• _Request_:
Render every line of the items below as a Markdown table with two columns, Row and Line. Number the rows in order and leave out blank lines.

• _Data for this exercise_:
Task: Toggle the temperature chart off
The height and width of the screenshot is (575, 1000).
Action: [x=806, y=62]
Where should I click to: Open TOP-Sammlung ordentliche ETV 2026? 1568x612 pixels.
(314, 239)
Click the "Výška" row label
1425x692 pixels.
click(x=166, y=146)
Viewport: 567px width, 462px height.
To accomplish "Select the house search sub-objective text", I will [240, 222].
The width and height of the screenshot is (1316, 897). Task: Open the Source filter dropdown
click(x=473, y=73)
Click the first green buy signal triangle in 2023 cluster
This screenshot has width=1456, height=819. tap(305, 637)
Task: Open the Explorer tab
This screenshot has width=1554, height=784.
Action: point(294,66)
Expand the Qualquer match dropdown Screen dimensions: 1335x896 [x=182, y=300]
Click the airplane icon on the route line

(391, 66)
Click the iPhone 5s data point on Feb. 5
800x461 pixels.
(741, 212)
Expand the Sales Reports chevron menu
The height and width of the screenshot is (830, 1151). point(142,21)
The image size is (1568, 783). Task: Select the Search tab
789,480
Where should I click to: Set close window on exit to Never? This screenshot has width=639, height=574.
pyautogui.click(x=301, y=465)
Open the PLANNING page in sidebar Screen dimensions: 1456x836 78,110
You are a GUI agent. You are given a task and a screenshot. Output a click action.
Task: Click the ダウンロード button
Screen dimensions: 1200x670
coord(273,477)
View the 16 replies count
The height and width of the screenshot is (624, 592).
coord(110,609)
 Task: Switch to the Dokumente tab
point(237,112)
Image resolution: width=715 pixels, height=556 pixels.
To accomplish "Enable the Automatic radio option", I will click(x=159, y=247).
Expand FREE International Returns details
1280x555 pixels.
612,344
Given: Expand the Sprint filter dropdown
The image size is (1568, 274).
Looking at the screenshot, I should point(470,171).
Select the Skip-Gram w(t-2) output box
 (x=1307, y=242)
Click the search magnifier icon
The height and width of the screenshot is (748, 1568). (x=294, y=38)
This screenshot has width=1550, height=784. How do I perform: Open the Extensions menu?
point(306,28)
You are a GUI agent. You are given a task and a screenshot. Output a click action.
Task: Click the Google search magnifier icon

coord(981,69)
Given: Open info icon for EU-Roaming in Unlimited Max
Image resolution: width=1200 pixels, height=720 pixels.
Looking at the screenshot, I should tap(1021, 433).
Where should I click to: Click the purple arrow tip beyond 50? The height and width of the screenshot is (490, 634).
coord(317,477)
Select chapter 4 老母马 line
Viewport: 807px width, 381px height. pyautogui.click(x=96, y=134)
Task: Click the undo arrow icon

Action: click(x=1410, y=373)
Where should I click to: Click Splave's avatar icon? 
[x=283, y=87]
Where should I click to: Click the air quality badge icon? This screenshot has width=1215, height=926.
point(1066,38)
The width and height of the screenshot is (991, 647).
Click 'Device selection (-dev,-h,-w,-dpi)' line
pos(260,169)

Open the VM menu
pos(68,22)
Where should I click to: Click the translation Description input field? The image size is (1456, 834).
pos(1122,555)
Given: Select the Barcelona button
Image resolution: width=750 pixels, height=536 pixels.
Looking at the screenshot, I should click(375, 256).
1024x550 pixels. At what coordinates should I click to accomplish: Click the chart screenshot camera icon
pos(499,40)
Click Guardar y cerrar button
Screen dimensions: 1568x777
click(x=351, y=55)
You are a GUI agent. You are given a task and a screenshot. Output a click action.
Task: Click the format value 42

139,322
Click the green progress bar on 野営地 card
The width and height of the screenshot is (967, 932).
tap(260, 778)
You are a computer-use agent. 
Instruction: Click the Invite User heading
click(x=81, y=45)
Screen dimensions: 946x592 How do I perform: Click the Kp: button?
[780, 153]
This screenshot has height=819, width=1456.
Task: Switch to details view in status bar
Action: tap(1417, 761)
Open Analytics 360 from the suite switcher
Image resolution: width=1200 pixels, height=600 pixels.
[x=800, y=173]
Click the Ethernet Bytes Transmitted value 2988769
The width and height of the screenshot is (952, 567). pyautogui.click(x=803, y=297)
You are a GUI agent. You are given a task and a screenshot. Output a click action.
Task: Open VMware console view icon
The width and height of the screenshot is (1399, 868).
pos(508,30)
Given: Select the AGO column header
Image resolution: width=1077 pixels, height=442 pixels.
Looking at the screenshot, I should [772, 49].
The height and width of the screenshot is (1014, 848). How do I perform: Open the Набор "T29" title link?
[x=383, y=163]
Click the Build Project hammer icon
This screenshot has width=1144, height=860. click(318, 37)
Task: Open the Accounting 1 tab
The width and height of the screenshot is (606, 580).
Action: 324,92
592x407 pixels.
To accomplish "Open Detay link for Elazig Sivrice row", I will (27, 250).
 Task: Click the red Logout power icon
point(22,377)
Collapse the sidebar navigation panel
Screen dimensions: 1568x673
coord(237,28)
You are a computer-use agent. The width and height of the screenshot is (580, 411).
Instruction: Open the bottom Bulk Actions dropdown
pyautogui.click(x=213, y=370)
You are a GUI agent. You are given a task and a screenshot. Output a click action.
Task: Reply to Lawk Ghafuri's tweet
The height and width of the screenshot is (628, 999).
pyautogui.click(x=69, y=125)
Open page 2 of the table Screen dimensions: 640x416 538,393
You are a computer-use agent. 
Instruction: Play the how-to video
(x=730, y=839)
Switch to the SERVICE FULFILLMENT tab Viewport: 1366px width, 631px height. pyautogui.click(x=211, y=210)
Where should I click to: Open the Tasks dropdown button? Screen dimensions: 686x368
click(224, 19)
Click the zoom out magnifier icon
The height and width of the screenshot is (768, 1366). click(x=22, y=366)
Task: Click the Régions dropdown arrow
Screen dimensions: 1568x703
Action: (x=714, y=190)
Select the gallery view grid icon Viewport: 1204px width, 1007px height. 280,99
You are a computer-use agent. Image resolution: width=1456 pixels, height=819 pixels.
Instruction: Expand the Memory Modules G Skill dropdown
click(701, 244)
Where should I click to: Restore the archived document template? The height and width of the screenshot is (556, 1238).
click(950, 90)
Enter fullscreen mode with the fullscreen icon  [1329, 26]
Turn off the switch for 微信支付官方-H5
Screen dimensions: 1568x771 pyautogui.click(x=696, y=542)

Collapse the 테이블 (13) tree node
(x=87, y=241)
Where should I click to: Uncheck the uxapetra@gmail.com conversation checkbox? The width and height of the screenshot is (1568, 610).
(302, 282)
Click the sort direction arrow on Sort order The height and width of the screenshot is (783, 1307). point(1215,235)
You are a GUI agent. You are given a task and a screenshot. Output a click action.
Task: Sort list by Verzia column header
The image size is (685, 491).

• _Exercise result_:
| Row | Line |
|---|---|
| 1 | Task: Toggle the temperature chart off |
| 2 | The height and width of the screenshot is (575, 1000). |
| 3 | Action: [x=806, y=62] |
| 4 | Where should I click to: Open TOP-Sammlung ordentliche ETV 2026? 1568x612 pixels. |
| 5 | (314, 239) |
| 6 | Click the "Výška" row label |
| 7 | 1425x692 pixels. |
| 8 | click(x=166, y=146) |
| 9 | Viewport: 567px width, 462px height. |
| 10 | To accomplish "Select the house search sub-objective text", I will [240, 222]. |
| 11 | The width and height of the screenshot is (1316, 897). Task: Open the Source filter dropdown |
| 12 | click(x=473, y=73) |
| 13 | Click the first green buy signal triangle in 2023 cluster |
| 14 | This screenshot has width=1456, height=819. tap(305, 637) |
| 15 | Task: Open the Explorer tab |
| 16 | This screenshot has width=1554, height=784. |
| 17 | Action: point(294,66) |
| 18 | Expand the Qualquer match dropdown Screen dimensions: 1335x896 [x=182, y=300] |
| 19 | Click the airplane icon on the route line |
| 20 | (391, 66) |
| 21 | Click the iPhone 5s data point on Feb. 5 |
| 22 | 800x461 pixels. |
| 23 | (741, 212) |
| 24 | Expand the Sales Reports chevron menu |
| 25 | The height and width of the screenshot is (830, 1151). point(142,21) |
| 26 | The image size is (1568, 783). Task: Select the Search tab |
| 27 | 789,480 |
| 28 | Where should I click to: Set close window on exit to Never? This screenshot has width=639, height=574. |
| 29 | pyautogui.click(x=301, y=465) |
| 30 | Open the PLANNING page in sidebar Screen dimensions: 1456x836 78,110 |
| 31 | You are a GUI agent. You are given a task and a screenshot. Output a click action. |
| 32 | Task: Click the ダウンロード button |
| 33 | Screen dimensions: 1200x670 |
| 34 | coord(273,477) |
| 35 | View the 16 replies count |
| 36 | The height and width of the screenshot is (624, 592). |
| 37 | coord(110,609) |
| 38 |  Task: Switch to the Dokumente tab |
| 39 | point(237,112) |
| 40 | Image resolution: width=715 pixels, height=556 pixels. |
| 41 | To accomplish "Enable the Automatic radio option", I will click(x=159, y=247). |
| 42 | Expand FREE International Returns details |
| 43 | 1280x555 pixels. |
| 44 | 612,344 |
| 45 | Given: Expand the Sprint filter dropdown |
| 46 | The image size is (1568, 274). |
| 47 | Looking at the screenshot, I should point(470,171). |
| 48 | Select the Skip-Gram w(t-2) output box |
| 49 |  (x=1307, y=242) |
| 50 | Click the search magnifier icon |
| 51 | The height and width of the screenshot is (748, 1568). (x=294, y=38) |
| 52 | This screenshot has width=1550, height=784. How do I perform: Open the Extensions menu? |
| 53 | point(306,28) |
| 54 | You are a GUI agent. You are given a task and a screenshot. Output a click action. |
| 55 | Task: Click the Google search magnifier icon |
| 56 | coord(981,69) |
| 57 | Given: Open info icon for EU-Roaming in Unlimited Max |
| 58 | Image resolution: width=1200 pixels, height=720 pixels. |
| 59 | Looking at the screenshot, I should tap(1021, 433). |
| 60 | Where should I click to: Click the purple arrow tip beyond 50? The height and width of the screenshot is (490, 634). |
| 61 | coord(317,477) |
| 62 | Select chapter 4 老母马 line |
| 63 | Viewport: 807px width, 381px height. pyautogui.click(x=96, y=134) |
| 64 | Task: Click the undo arrow icon |
| 65 | Action: click(x=1410, y=373) |
| 66 | Where should I click to: Click Splave's avatar icon?  |
| 67 | [x=283, y=87] |
| 68 | Where should I click to: Click the air quality badge icon? This screenshot has width=1215, height=926. |
| 69 | point(1066,38) |
| 70 | The width and height of the screenshot is (991, 647). |
| 71 | Click 'Device selection (-dev,-h,-w,-dpi)' line |
| 72 | pos(260,169) |
| 73 | Open the VM menu |
| 74 | pos(68,22) |
| 75 | Where should I click to: Click the translation Description input field? The image size is (1456, 834). |
| 76 | pos(1122,555) |
| 77 | Given: Select the Barcelona button |
| 78 | Image resolution: width=750 pixels, height=536 pixels. |
| 79 | Looking at the screenshot, I should click(375, 256). |
| 80 | 1024x550 pixels. At what coordinates should I click to accomplish: Click the chart screenshot camera icon |
| 81 | pos(499,40) |
| 82 | Click Guardar y cerrar button |
| 83 | Screen dimensions: 1568x777 |
| 84 | click(x=351, y=55) |
| 85 | You are a GUI agent. You are given a task and a screenshot. Output a click action. |
| 86 | Task: Click the format value 42 |
| 87 | 139,322 |
| 88 | Click the green progress bar on 野営地 card |
| 89 | The width and height of the screenshot is (967, 932). |
| 90 | tap(260, 778) |
| 91 | You are a computer-use agent.  |
| 92 | Instruction: Click the Invite User heading |
| 93 | click(x=81, y=45) |
| 94 | Screen dimensions: 946x592 How do I perform: Click the Kp: button? |
| 95 | [780, 153] |
| 96 | This screenshot has height=819, width=1456. |
| 97 | Task: Switch to details view in status bar |
| 98 | Action: tap(1417, 761) |
| 99 | Open Analytics 360 from the suite switcher |
| 100 | Image resolution: width=1200 pixels, height=600 pixels. |
| 101 | [x=800, y=173] |
| 102 | Click the Ethernet Bytes Transmitted value 2988769 |
| 103 | The width and height of the screenshot is (952, 567). pyautogui.click(x=803, y=297) |
| 104 | You are a GUI agent. You are given a task and a screenshot. Output a click action. |
| 105 | Task: Open VMware console view icon |
| 106 | The width and height of the screenshot is (1399, 868). |
| 107 | pos(508,30) |
| 108 | Given: Select the AGO column header |
| 109 | Image resolution: width=1077 pixels, height=442 pixels. |
| 110 | Looking at the screenshot, I should [772, 49]. |
| 111 | The height and width of the screenshot is (1014, 848). How do I perform: Open the Набор "T29" title link? |
| 112 | [x=383, y=163] |
| 113 | Click the Build Project hammer icon |
| 114 | This screenshot has width=1144, height=860. click(318, 37) |
| 115 | Task: Open the Accounting 1 tab |
| 116 | The width and height of the screenshot is (606, 580). |
| 117 | Action: 324,92 |
| 118 | 592x407 pixels. |
| 119 | To accomplish "Open Detay link for Elazig Sivrice row", I will (27, 250). |
| 120 |  Task: Click the red Logout power icon |
| 121 | point(22,377) |
| 122 | Collapse the sidebar navigation panel |
| 123 | Screen dimensions: 1568x673 |
| 124 | coord(237,28) |
| 125 | You are a computer-use agent. The width and height of the screenshot is (580, 411). |
| 126 | Instruction: Open the bottom Bulk Actions dropdown |
| 127 | pyautogui.click(x=213, y=370) |
| 128 | You are a GUI agent. You are given a task and a screenshot. Output a click action. |
| 129 | Task: Reply to Lawk Ghafuri's tweet |
| 130 | The height and width of the screenshot is (628, 999). |
| 131 | pyautogui.click(x=69, y=125) |
| 132 | Open page 2 of the table Screen dimensions: 640x416 538,393 |
| 133 | You are a computer-use agent.  |
| 134 | Instruction: Play the how-to video |
| 135 | (x=730, y=839) |
| 136 | Switch to the SERVICE FULFILLMENT tab Viewport: 1366px width, 631px height. pyautogui.click(x=211, y=210) |
| 137 | Where should I click to: Open the Tasks dropdown button? Screen dimensions: 686x368 |
| 138 | click(224, 19) |
| 139 | Click the zoom out magnifier icon |
| 140 | The height and width of the screenshot is (768, 1366). click(x=22, y=366) |
| 141 | Task: Click the Régions dropdown arrow |
| 142 | Screen dimensions: 1568x703 |
| 143 | Action: (x=714, y=190) |
| 144 | Select the gallery view grid icon Viewport: 1204px width, 1007px height. 280,99 |
| 145 | You are a computer-use agent. Image resolution: width=1456 pixels, height=819 pixels. |
| 146 | Instruction: Expand the Memory Modules G Skill dropdown |
| 147 | click(701, 244) |
| 148 | Where should I click to: Restore the archived document template? The height and width of the screenshot is (556, 1238). |
| 149 | click(950, 90) |
| 150 | Enter fullscreen mode with the fullscreen icon  [1329, 26] |
| 151 | Turn off the switch for 微信支付官方-H5 |
| 152 | Screen dimensions: 1568x771 pyautogui.click(x=696, y=542) |
| 153 | Collapse the 테이블 (13) tree node |
| 154 | (x=87, y=241) |
| 155 | Where should I click to: Uncheck the uxapetra@gmail.com conversation checkbox? The width and height of the screenshot is (1568, 610). |
| 156 | (302, 282) |
| 157 | Click the sort direction arrow on Sort order The height and width of the screenshot is (783, 1307). point(1215,235) |
| 158 | You are a GUI agent. You are given a task and a screenshot. Output a click action. |
| 159 | Task: Sort list by Verzia column header |
| 160 | The image size is (685, 491). |